La “mauvaise évaluation” du Gouvernement ? [MAP]

Attention : ce billet était initialement une brève classique de la vigie, mais il s’est avéré impossible de traiter le sujet sans réagir. A lire donc comme un billet d’humeur, rédigé par Alix pour la Vigie.

Un article du 30 mars paru dans le journal l’Opinion titre “la mauvaise évaluation” a attiré notre attention. L’auteur rend compte d’une récente note rédigée par l’institut des politiques publiques qui en 4 pages “propose un bilan du quinquennat 2012-2017 concernant le développement de la démarche d’évaluation en France“.

En voilà une bonne question : la France a-t-elle enfin progressé dans la mise en oeuvre d’évaluations de politiques publiques ?

La note adresse un reproche sérieux aux évaluations pilotées par le SGMAP : elles relèveraient plus de l’audit que de l’évaluation. Les auteurs appuient leurs constats sur deux observations.

1/ Une méthodologie insuffisante

La note de l’IPP analyse rapidement le guide méthodologique commandé par le SGMAP pour cadrer cette nouvelle pratique évaluative et conclu que ” la méthodologie des évaluations réalisées par la MAP ne s’écartait pas sensiblement des méthodes d’audit et de contrôle, pourtant considérées comme insuffisantes”. Pour vous faire votre propre avis, vous trouverez le guide et l’analyse de la vigie dans ce billet.

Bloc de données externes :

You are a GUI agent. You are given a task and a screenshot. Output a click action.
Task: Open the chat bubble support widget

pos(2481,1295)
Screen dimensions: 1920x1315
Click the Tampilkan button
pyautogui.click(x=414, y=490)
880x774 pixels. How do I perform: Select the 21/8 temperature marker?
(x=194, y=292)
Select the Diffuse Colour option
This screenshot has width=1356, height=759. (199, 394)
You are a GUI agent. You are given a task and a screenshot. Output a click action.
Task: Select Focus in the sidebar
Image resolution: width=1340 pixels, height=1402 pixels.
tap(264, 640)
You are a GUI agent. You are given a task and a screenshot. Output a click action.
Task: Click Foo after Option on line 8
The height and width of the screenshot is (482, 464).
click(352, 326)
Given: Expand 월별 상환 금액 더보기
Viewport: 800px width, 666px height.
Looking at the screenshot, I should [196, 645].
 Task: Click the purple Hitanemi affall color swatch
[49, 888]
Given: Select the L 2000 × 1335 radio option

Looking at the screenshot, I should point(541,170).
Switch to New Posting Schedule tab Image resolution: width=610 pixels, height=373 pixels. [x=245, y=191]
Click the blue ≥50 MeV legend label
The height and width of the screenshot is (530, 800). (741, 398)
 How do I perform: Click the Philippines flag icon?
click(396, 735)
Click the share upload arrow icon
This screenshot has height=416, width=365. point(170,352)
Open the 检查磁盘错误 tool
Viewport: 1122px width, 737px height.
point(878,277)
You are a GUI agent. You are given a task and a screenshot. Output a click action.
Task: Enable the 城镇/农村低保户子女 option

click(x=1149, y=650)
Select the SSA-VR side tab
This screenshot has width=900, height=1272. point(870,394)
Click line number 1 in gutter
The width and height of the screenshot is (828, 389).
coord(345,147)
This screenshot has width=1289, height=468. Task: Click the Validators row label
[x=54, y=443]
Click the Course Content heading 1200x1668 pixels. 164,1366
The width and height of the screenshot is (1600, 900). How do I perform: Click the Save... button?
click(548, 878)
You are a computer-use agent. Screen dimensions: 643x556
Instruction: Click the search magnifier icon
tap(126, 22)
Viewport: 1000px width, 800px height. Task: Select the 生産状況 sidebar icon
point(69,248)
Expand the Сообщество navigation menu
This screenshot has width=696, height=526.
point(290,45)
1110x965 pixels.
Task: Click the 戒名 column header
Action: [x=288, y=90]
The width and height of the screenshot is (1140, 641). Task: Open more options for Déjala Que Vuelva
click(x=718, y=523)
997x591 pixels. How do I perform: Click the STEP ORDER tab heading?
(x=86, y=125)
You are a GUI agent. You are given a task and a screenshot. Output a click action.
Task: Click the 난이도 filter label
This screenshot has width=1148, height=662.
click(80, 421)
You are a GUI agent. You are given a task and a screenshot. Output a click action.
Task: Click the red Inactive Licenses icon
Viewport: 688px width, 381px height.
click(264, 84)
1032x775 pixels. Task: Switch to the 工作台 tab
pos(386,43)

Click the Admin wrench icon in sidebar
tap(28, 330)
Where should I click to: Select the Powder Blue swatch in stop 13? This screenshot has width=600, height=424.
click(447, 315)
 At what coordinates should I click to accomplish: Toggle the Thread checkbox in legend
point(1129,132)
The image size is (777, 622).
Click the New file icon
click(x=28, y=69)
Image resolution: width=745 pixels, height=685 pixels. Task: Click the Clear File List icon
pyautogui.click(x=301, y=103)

Mais les auteurs semblent ignorer que le guide méthodologique n’a été partiellement suivi, et que le SGMAP a rapidement produit son propre cadrage méthodologique, pour se rapprocher de pratiques évaluatives plus ambitieuses.

L’autre argument est presque d’autorité : les travaux pilotés par le SGMAP ne seraient pas des évaluations car ils n’ont pas été réalisés…par des chercheurs !

Pour l’IPP, le statut de l’évaluateur serait donc un indice suffisant pour déterminer la nature et la qualité des travaux entrepris. Etonnant. Par ailleurs, il n’existe pas de standard internationaux de recherche en matière d’évaluation de politiques publiques, mais des “bonnes pratiques” professionnelles (type charte de la SFE ou accréditation) ou des standards de recherche disciplinaire (en économie, en sociologie, etc.).

2/ Des méthodes inadaptées

Puis l’IPP analyse en détail les travaux du SGMAP, du Parlement du CESE, de France Stratégie et parvient à ce constat édifiant : 87% des évaluations menées ne seraient pas des évaluations !

L’analyse des méthodologies utilisées parmi l’ensemble de ces rapports d’évaluation met en lumière la très faible proportion (13 %) de travaux mettant en œuvre des techniques d’évaluation qui se rapprochent des standards internationaux en la matière (graphique 2)

Seul problème : la liste des rapports étudiés n’est pas communiquée, les “standards internationaux” supposés fonder l’analyse ne sont pas mentionnés (et pour cause !), et il n’est précisé nul part ce que les auteurs qualifient de méthode à caractère évaluatif ou non. Ce qui n’empêche pas la note de conclure avec vigueur :

Malgré la communication du gouvernement sur l’importance de la démarche d’évaluation des politiques publiques, force est de constater que la pratique des cinq dernières années n’a pas été à la hauteur des ambitions affichées.

Les auteurs démontrent surtout ici que toute production de chercheurs n’est pas nécessairement de la recherche, et que se fier au statut des rédacteurs pour juger la qualité d’un travail serait une erreur.

L’analyse réalisée est pourtant certainement pertinente – les pratiques en matière d’évaluation de politiques en France sont encore largement perfectibles malgré les progrès de ces dernières années. Mais cette présentation trop rapide ne saurait être conclusive en l’état.

Un argumentaire pro-domo

Le système serait donc vicié à la base et seuls les chercheurs pourraient conduire de “véritables” évaluations de politiques publiques. Les auteurs demandent que l’agence nationale de la recherche (ANR), déploie des budgets spécifiques pour la conduite d’évaluations par des chercheurs.

C’est malheureusement confondre politique de recherche et pratique de gestion de l’action publique, car à quoi bon des bonnes évaluations sur plan disciplinaire, si elles ne sont pas liées étroitement au calendrier et à l’agenda politique ? L’idée peut néanmoins être intéressante sur la base d’une discussion mieux posée.

En conclusion

En attendant les précisions méthodologiques qui appuient cette note, l’on pourra se tourner plutôt vers le travail commandité par le SGMAP pour faire l’évaluation de cette démarche – article à venir très prochainement.

Consultez la Note IPP n°25, Mars 2017 par Antoine Bozio et Lucile Romanello sur le site de l’institut des politiques publiques.